Proof of Corollary 1

If the marginal COE is homothetic, then it is a monotonic transformation of an homogeneous-of-degree-one function: \(v_a(k,a)=h(w(k,a))\) where \(h(\cdot )\) is a strictly increasing function and w(a, k) is homogeneous-of-degree-one. This implies that \(w_k(k,a)\) and \(w_a(k,a)\) are homogeneous of degree zero. As a result, for any scalar \(t>0\), the marginal rate of substitution of the level curves of the marginal COE in a diagram with variable k measured in the horizontal axis satisfies \(\frac{v_{ak}(k,a)}{v_{aa}(k,a)}=\frac{w_k(k,a)}{w_a(k,a)}=\frac{w_k(tk,ta)}{w_a(tk,ta)}=\frac{v_{ak}(tk,ta)}{v_{aa}(tk,ta)}\). For any scalar \(\alpha >1\), let us implicitly define \(t>1\) by \(v_a(k,\alpha a)\equiv v_a(t k, t a)\).

If the marginal COE is strictly quasiconcave for all \((k,a) \in K \times [a^\mathrm{{SB}}(k_{H},r, \sigma ^{2}), a^\mathrm{{SB}}(k_{L},r,\sigma ^{2})]\), then \(\frac{v_{ak}(k,\alpha a)}{v_{aa}(k,\alpha a)}>\frac{v_{ak}(tk,ta)}{v_{aa}(tk,ta)}=\frac{v_{ak}(k,a)}{v_{aa}(k,a)}\) for all \((k,a) \in K \times [a^\mathrm{{SB}}(k_{H},r,\sigma ^{2}), a^\mathrm{{SB}}(k_{L},r,\sigma ^{2})]\). As \(\frac{v_{ak}(k,a)}{v_{aa}(k,a)}\) is strictly increasing in a for all \((k,a)\in K \times [a^\mathrm{{SB}}(k_{H}, r, \sigma ^{2}), a^\mathrm{{SB}}(k_{L},r, \sigma ^{2})]\), then for any given \(k \in K\), the marginal COE satisfies the IMRSC at \(a^\mathrm{{SB}}\). The result follows by applying Proposition 1.

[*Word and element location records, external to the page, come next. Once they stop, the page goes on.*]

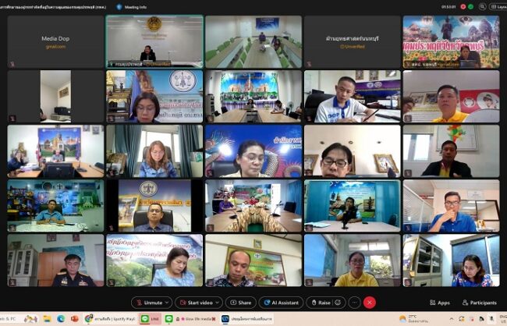Viewport: 507px width, 326px height.
Task: Click the red leave meeting button
Action: [370, 303]
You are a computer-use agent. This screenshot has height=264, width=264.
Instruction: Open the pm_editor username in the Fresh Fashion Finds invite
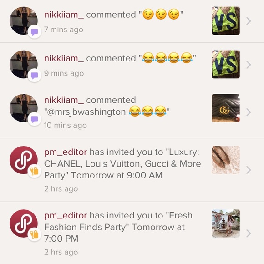point(66,216)
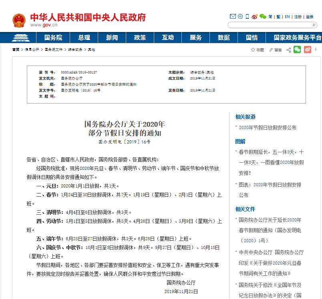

Conversely, if the marginal COE is strictly quasiconvex for all \((k,a)\in K \times [a^\mathrm{{SB}}(k_{H}, r, \sigma ^{2}), a^\mathrm{{SB}}(k_{L},r, \sigma ^{2})]\), then \(\frac{v_{ak}(k,\alpha a)}{v_{aa}(k,\alpha a)}<\frac{v_{ak}(tk,ta)}{v_{aa}(tk,ta)}=\frac{v_{ak}(k,a)}{v_{aa}(k,a)}\) for all \((k,a)\in K \times [a^\mathrm{{SB}}(k_{H}, r, \sigma ^{2}), a^\mathrm{{SB}}(k_{L},r, \sigma ^{2})]\). Thus, for any given \(k \in K\), the marginal COE satisfies the DMRSC at \(a^\mathrm{{SB}}\). The result follows by applying Proposition 1. \(\square \)

:

Proof of Corollary 2

If the marginal COE is multiplicatively separable, then it is of the form \(v_a(k,a)=g(k)f_a(a)\). Hence, \(v_{ak}(k,a)/v_{aa}(k,a)=(g'(k)/g(k))(f_a(a)/f_{aa}(a))\).

If the marginal COE is strictly log-concave in effort at \(a^\mathrm{{SB}}\), then \(f_a\) is strictly log-concave in a at \(a^\mathrm{{SB}}\) since \(v_a(k,a)/v_{aa}(k,a)=f_a(a)/f_{aa}(a)\). Since \(f_a\) is strictly log-concave in a at \(a^\mathrm{{SB}}\), \(f_a(a)/f_{aa}(a)\) is strictly increasing in a at \(a^\mathrm{{SB}}\) implying \(\epsilon _{\frac{v_{ak}}{v_{aa}},a}(k,a^\mathrm{{SB}})>0\) for all \(k\in K\). Hence, \(\lambda (k,a^\mathrm{{SB}})>0\) for all \(k\in K\) and \(\hbox {d} s^\mathrm{{SB}}/\hbox {d}k<0\) by Eq. (12). For the necessary result, by Eq. (12), \(\hbox {d}s^\mathrm{{SB}}/\hbox {d}k<0\) only if \(\lambda (k,a^\mathrm{{SB}})>0\) for all \(k\in K\). By Eqs. (2) and (11) and Assumption 1, \(\lambda (k,a^\mathrm{{SB}})>0\) for all \(k\in K\) only if \(\epsilon _{\frac{v_{ak}}{v_{aa}},a}(k,a^\mathrm{{SB}})>0\) for all \(k\in K\). Since \(v_{ak}(k,a)/v_{aa}(k,a)=(g'(k)/g(k))(f_a(a)/f_{aa}(a))\), \(\epsilon _{\frac{v_{ak}}{v_{aa}},a}(k,a^\mathrm{{SB}})>0\) for all \(k\in K\) only if \(f_a(a)/f_{aa}(a)\) is strictly increasing in a at \(a^\mathrm{{SB}}\), that is, only if \(v_a(k,a)/v_{aa}(k,a)\) is strictly increasing in a at \(a^\mathrm{{SB}}\), or equivalently, \(v_a\) is strictly log-concave in a at \(a^\mathrm{{SB}}\).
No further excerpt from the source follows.